L’ultimo flash: anni fa pensavo che da pensionato mi sarei interessato delle piccole fabbriche, dei giovani operai: le circostanze invece mi hanno condotto ad operare in due periferie estreme di quella periferia che è Pioltello, a sei km da Milano in direzione est. Periferie strapiene di migranti, costruite 50 anni fa da una speculazione edilizia folle (erano i tempi in cui la Fiat attaccava i manifesti nei paesini del Sud offrendo 15 mila posti di lavoro. E a Torino arrivarono 150 mila aspiranti operai in poche settimane!).
Un esempio. Il quartiere Satellite di Pioltello, quattro quadrati di cento metri per cento metri, in ognuno sei palazzoni di nove piani sui lati; e al centro di ogni quadrato, area verde? No!, altri quattro palazzi di nove piani! Totale: 1600 appartamenti, almeno 8 mila abitanti, oggi quasi tutti migranti; all’inizio degli anni ‘60 tutti meridionali. Sono indescrivibili le follie che hanno fatto a Milano durante gli anni ‘50 – 60 nel costruire a tutti i costi per tutta questa gente di cui l’industria aveva bisogno. Per cui, come è successo 50 anni fa che i vecchi pioltellesi additassero come responsabili del degrado del territorio i meridionali arrivati ad occupare queste nuove costruzioni, così oggi i meridionali, ormai da decenni stabilitisi a Pioltello (e che però sono scappati da quei palazzoni osceni) accusano del degrado i migranti che sono subentrati a loro. Appena conosci queste cose, ti chiedi: ma chi le ha permesse? Sono situazioni di non vivibilità inimmaginabili fin quando non le vedi. E ti spaventi.

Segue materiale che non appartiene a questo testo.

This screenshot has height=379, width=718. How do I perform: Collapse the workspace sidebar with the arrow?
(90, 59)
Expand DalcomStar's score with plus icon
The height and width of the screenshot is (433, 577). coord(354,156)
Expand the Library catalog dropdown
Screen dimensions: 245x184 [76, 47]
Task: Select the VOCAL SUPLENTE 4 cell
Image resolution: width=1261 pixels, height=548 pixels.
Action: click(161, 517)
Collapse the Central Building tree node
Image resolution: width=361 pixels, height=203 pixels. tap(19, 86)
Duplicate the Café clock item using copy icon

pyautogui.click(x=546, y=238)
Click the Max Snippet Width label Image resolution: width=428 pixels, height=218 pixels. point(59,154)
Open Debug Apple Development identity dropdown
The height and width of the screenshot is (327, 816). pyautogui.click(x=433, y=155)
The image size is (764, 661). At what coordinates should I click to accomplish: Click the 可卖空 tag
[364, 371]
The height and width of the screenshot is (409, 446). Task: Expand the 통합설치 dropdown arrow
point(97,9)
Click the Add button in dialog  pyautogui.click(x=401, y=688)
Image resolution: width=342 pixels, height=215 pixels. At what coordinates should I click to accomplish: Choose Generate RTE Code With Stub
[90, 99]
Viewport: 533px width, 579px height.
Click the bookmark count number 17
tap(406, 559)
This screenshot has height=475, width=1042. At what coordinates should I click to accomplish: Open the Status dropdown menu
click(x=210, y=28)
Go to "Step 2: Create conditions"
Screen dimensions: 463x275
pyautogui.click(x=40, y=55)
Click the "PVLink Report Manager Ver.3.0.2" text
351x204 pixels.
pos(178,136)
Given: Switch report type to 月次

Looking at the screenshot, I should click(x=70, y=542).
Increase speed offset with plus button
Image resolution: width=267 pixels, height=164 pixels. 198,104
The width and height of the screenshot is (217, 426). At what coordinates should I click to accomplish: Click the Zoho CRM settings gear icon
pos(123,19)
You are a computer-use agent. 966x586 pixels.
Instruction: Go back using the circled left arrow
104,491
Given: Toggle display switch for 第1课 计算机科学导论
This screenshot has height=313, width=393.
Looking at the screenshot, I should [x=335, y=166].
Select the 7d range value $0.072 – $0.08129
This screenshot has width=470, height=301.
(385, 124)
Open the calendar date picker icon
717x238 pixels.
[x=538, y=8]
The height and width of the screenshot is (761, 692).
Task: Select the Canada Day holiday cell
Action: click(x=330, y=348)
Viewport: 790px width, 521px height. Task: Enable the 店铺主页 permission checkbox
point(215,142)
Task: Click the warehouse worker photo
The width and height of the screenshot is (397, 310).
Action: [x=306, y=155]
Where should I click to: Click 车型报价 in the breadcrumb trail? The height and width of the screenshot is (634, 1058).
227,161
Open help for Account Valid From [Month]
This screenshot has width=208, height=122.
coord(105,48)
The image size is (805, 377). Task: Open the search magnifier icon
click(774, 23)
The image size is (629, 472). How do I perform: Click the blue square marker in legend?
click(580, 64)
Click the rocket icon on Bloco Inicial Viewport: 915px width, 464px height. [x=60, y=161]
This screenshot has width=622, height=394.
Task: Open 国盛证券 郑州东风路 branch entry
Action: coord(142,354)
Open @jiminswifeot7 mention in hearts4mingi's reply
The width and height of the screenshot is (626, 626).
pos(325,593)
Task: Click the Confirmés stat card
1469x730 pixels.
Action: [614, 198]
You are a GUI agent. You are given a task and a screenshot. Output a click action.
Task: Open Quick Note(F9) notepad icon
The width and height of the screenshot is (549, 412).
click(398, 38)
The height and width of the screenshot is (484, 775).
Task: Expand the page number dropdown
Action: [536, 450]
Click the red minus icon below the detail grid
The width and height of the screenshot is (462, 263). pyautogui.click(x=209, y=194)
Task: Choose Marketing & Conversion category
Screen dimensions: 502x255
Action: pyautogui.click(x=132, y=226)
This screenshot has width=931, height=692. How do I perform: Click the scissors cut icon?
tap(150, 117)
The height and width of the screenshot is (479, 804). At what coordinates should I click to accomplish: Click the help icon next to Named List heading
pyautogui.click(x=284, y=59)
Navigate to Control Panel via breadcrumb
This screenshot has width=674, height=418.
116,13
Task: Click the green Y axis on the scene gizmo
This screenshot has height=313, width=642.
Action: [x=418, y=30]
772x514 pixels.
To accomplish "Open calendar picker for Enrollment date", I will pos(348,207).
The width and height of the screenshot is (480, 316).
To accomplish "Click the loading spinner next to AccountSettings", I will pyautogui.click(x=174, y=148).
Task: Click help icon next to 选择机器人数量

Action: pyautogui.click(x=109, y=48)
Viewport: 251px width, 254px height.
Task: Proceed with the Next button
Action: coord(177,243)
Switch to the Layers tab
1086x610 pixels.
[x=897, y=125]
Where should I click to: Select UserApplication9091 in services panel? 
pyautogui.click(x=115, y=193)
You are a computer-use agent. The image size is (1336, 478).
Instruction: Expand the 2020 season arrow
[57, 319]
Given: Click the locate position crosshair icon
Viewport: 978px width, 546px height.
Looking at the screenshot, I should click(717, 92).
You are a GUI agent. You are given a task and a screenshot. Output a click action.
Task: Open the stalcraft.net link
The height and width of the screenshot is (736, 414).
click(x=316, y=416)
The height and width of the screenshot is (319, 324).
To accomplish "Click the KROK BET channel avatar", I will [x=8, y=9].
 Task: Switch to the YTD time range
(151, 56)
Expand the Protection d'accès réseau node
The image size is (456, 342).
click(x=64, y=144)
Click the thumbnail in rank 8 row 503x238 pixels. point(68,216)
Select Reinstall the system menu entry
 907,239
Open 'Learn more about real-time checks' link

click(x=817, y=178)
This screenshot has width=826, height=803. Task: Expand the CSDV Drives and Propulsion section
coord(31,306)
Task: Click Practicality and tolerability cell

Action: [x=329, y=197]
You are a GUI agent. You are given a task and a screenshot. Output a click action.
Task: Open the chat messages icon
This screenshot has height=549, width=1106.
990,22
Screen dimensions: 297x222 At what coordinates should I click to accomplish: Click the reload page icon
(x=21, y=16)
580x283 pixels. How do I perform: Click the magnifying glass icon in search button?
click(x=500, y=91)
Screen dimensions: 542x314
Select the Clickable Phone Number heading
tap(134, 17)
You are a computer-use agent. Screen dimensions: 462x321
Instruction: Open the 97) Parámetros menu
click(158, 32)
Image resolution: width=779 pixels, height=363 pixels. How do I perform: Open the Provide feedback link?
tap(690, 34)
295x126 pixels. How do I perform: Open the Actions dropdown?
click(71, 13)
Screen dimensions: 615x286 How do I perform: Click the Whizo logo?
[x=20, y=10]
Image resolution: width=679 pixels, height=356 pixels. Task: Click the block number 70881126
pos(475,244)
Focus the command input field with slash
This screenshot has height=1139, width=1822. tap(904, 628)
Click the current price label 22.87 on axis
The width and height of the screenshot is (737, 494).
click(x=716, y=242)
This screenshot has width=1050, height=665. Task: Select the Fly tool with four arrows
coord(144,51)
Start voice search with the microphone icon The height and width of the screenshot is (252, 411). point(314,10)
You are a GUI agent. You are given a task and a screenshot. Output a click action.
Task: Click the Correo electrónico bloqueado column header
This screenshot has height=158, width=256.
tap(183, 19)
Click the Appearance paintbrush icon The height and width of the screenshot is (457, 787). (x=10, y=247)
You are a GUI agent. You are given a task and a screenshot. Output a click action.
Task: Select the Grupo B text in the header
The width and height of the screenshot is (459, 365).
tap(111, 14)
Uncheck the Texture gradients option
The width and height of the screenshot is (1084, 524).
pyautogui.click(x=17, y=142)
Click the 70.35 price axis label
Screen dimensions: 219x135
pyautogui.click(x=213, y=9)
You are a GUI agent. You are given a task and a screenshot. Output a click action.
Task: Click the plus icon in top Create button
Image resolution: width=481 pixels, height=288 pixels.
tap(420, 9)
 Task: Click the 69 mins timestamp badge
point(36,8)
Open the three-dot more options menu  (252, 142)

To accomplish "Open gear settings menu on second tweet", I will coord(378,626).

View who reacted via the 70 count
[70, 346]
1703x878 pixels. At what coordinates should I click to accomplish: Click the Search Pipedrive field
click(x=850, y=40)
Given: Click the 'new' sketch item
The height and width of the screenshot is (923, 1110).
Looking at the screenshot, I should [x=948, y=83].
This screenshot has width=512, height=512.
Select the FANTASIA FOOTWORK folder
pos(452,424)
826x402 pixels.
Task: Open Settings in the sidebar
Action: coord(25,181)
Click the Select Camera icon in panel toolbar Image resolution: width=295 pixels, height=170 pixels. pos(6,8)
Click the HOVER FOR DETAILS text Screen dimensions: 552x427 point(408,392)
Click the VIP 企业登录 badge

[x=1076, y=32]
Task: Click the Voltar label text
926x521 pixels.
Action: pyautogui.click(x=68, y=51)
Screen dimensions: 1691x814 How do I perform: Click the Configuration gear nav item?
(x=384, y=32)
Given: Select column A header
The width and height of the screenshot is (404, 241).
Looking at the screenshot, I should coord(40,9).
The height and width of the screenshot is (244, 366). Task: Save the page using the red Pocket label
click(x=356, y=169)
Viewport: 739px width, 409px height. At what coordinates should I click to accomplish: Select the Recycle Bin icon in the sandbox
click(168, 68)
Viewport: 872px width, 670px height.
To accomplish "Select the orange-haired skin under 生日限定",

Lì dentro sto lavorando con alcuni animatori giovani e adulti, in un centro di cultura popolare di marca cesariana (il centro è uno dei 16 che Cesare Sommariva ha aiutato a costruire attorno a Milano), sull’ipotesi che se i figli dei migranti che hanno 15-18 anni vanno a scuola e studiano e riescono e ci provano gusto, può darsi che avremo nel futuro della gente intelligente che, se vorrà partecipare a delle lotte, lo farà con intelligenza; dico questo perché nelle lotte alle quali ho preso parte io mi sembra di aver conosciuto troppi lavoratori trattati come massa di manovra.
Recentemente ho composto un planisfero sul quale ho inserito i nomi di quella quindicina di ragazzi che partecipano ai nostri due centri studenti: vengono da tutti i continenti (tranne l’Australia che per ora non fa parte del Sud del mondo), ma nessuno viene dall’Europa Occidentale… e conosci la pakistana che, se riuscirà negli studi, non sarà obbligata a sposare chi vogliono i genitori, perché se arriverà a laurearsi sceglierà poi lei il proprio marito… Conosci la filippina che è già scappata di casa 4 o 5 volte, e si sta facendo bocciare a scuola superiore; non aveva più voglia di niente, ma da quando ha conosciuto noi ha ricominciato a tornare a scuola e chissà… I racconti potrebbero essere tanti. Certo, sono cose piccole piccole, non so se lasceranno il segno, ma io mi sono detto: “ci provo”: è un segno del mio non arrendermi. Comunque spero che ci siano altri che andranno avanti al mio posto, perché io ormai avrei voglia soltanto di fare il bidello di queste cose… e poi, toccherà anche a me andarmene, no?